Behind the camera is Joe Roth, the chairman of Revolution Studios, and occasional director of awful movies (“Revenge of the Nerds 2,” “America’s Sweethearts”). Sneakily using his own studio to fund this disaster, Roth demonstrates yet again that he should just stick to signing paychecks instead of helming multi-million dollar film productions. Roth has little aptitude for the medium, roping in qualified actors because of his influence in the industry, and then forcing them to swim upstream when he fails to offer them substantial material to work with. Botox jokes? Unrelenting carolers? Allen in a speedo? Make it stop! I love Jamie Lee Curtis. She was perfection in the 2003 “Freaky Friday” remake. However, “Kranks” forces Curtis to run around making bathroom faces, watching Tim Allen lamely yuck it up as if this were amateur night at the Apollo. Curtis deserves so much better. So do paying audiences, which is why Joe Roth needs to stop making feature films. His skills are much more suited to television, where his pedestrian directing range wouldn’t be so obvious.
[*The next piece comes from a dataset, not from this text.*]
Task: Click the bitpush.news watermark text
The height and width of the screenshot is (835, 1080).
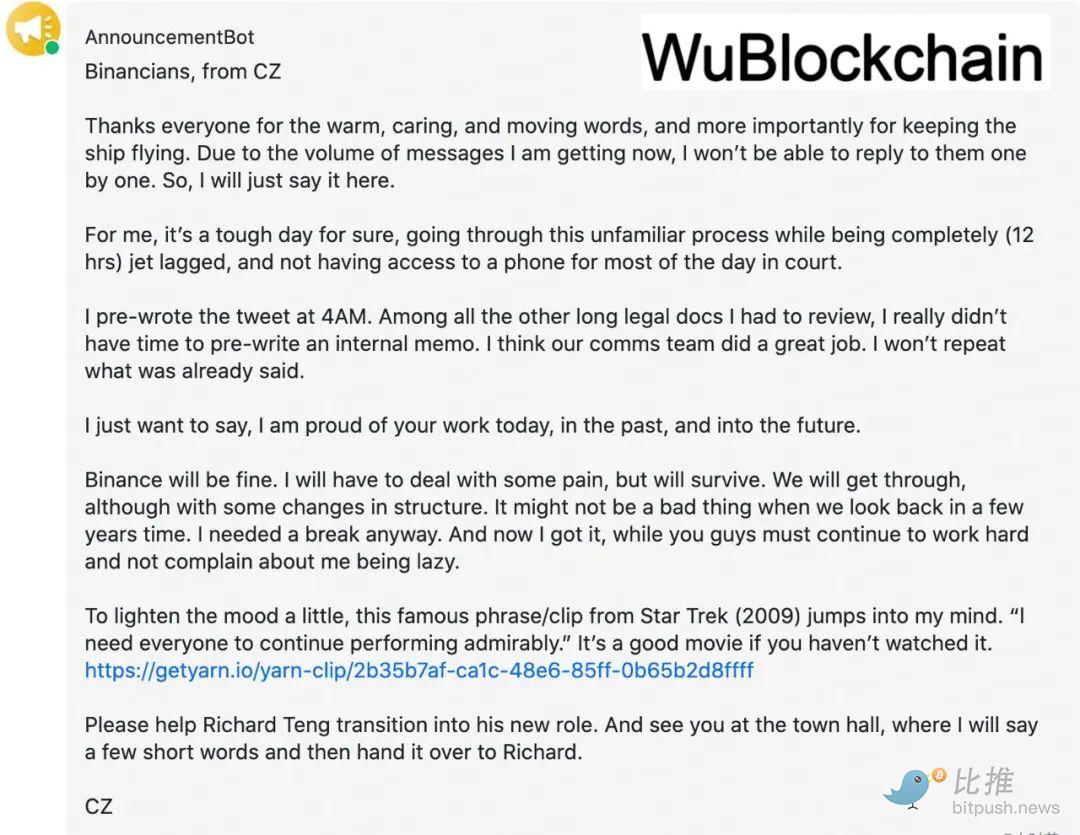Action: tap(1003, 807)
After 80 minutes of brutal slapstick and toxic comedy, “Kranks” has the audacity to get serious in its final moments. Forgetting that he’s been unwilling to plant any seed of sympathy or believability in his film up to this point, Roth plunges ahead with a small final act turn, which has the Kranks embracing the holiday spirit, bestowing a rather large gift on their “kinda” enemy neighbors. Just to shove that sympathetic feeling along, Columbus and Roth hand cancer to one of these “I guess” unlovable characters, just to erase any doubt in the audiences’ minds as to what emotion they should feel. It’s disgusting.

“Christmas with the Kranks” would make a terrific double bill with last year’s “Bad Santa.” While the latter film purposefully tried to destroy the holiday spirit with caustic material and performances, “Kranks” manages to cover the same terrain, all the while believing itself to be the quintessential holiday film. Hate Christmas and laughing? This is the film for you.